The first benefit that our service provided was to expose a standards-based (SOAP) interface, and interact with the provider BLServer which took requests and delivered responses using a proprietary protocol and message format. Our service was then used by application Web Services to provide customer value.

In order to meet the scalability and availability requirements, we proposed standing up a small cluster of WebLogic engines to host a BLServer WebService. This WebService would receive requests and (using JMS) queue them for processing. Responses would then be queued for later retrieval by the calling services. By queuing requests in this way, we could use the transactionality of the JMS provider to guarantee that each message was processed once and only once. Furthermore, we could queue up a backlog of messages and feed them through the finite number of connections made available by the provider BLServer.

By using a cluster, we would be able to handle the necessary load of incoming requests, queue them, and run them through the provider BLServer, keeping it as fully loaded as possible over the finite number of available connections.

Aye, but here's the rub. We had a cluster of WebLogic engines pulling messages from the queue. How do you go about maintaining message order while at the same time leveraging the parallelization of the cluster to handle the load? Consider what happens if you have two messages in the queue in order. The first is a stock sell that results in an increase in available cash. The second is a buy that uses the that cash to buy some other stock. You can see that these must be processed in order. If one server in the cluster grabs the first from the queue, and another grabs the second, there's no guarantee that the sell will be handled first by the provider BLServer. Therefore, we have to guarantee the order in our BLServer service.

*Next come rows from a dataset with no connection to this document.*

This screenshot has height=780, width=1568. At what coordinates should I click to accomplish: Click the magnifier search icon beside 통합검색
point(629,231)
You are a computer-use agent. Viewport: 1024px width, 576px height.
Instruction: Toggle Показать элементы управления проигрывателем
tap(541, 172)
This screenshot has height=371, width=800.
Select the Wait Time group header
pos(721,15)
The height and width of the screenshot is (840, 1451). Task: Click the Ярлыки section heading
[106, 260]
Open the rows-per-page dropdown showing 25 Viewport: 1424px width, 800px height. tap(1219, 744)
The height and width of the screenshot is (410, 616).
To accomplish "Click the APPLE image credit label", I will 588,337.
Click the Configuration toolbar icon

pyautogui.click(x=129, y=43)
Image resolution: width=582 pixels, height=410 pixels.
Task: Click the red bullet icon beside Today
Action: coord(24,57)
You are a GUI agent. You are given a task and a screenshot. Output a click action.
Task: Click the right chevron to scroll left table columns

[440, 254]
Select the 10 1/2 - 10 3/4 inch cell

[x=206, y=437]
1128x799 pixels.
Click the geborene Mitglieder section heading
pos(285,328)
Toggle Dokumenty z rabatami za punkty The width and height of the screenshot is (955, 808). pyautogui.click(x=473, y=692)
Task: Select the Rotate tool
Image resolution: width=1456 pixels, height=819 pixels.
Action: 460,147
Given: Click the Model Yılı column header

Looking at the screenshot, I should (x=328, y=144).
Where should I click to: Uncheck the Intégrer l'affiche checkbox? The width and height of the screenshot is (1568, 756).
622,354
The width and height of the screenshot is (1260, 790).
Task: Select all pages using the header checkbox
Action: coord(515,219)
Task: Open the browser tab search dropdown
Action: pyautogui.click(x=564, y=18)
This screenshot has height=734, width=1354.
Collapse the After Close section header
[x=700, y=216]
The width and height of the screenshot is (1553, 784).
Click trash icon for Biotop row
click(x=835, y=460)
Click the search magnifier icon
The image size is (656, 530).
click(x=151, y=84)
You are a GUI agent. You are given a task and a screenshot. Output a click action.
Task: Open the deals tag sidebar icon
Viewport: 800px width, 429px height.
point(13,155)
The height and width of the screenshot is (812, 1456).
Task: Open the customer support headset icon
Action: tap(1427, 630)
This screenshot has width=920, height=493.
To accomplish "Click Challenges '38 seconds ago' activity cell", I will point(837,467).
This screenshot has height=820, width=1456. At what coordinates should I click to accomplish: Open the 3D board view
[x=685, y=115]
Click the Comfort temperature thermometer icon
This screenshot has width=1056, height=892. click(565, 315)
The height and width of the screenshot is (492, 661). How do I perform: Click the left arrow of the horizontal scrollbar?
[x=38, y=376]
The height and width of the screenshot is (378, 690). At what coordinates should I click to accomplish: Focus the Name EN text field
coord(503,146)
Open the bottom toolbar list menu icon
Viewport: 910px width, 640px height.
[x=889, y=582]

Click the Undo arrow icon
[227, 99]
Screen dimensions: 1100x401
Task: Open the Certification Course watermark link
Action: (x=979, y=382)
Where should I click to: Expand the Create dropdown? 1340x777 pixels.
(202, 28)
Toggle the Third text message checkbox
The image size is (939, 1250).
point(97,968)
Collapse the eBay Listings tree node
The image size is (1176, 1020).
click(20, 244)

How to do that? The solution became more obvious once we realized that total message ordering was not required. What's really required is that messages within certain groups be correctly ordered. These groups are identified by key, and all messages for a given key must be ordered. Depending on the type of request, that key might be a CUSIP, might be an account number, or some other identifier.

Now message ordering with scalability becomes simpler. If all messages for a certain key are handled by a given engine, then we can guarantee ordering by pulling a single message at a time from the queue, and processing it to completion before beginning the next message. Other engines in the queue will be doing the same thing at the same time for other keys. Thus, we gain some scalability.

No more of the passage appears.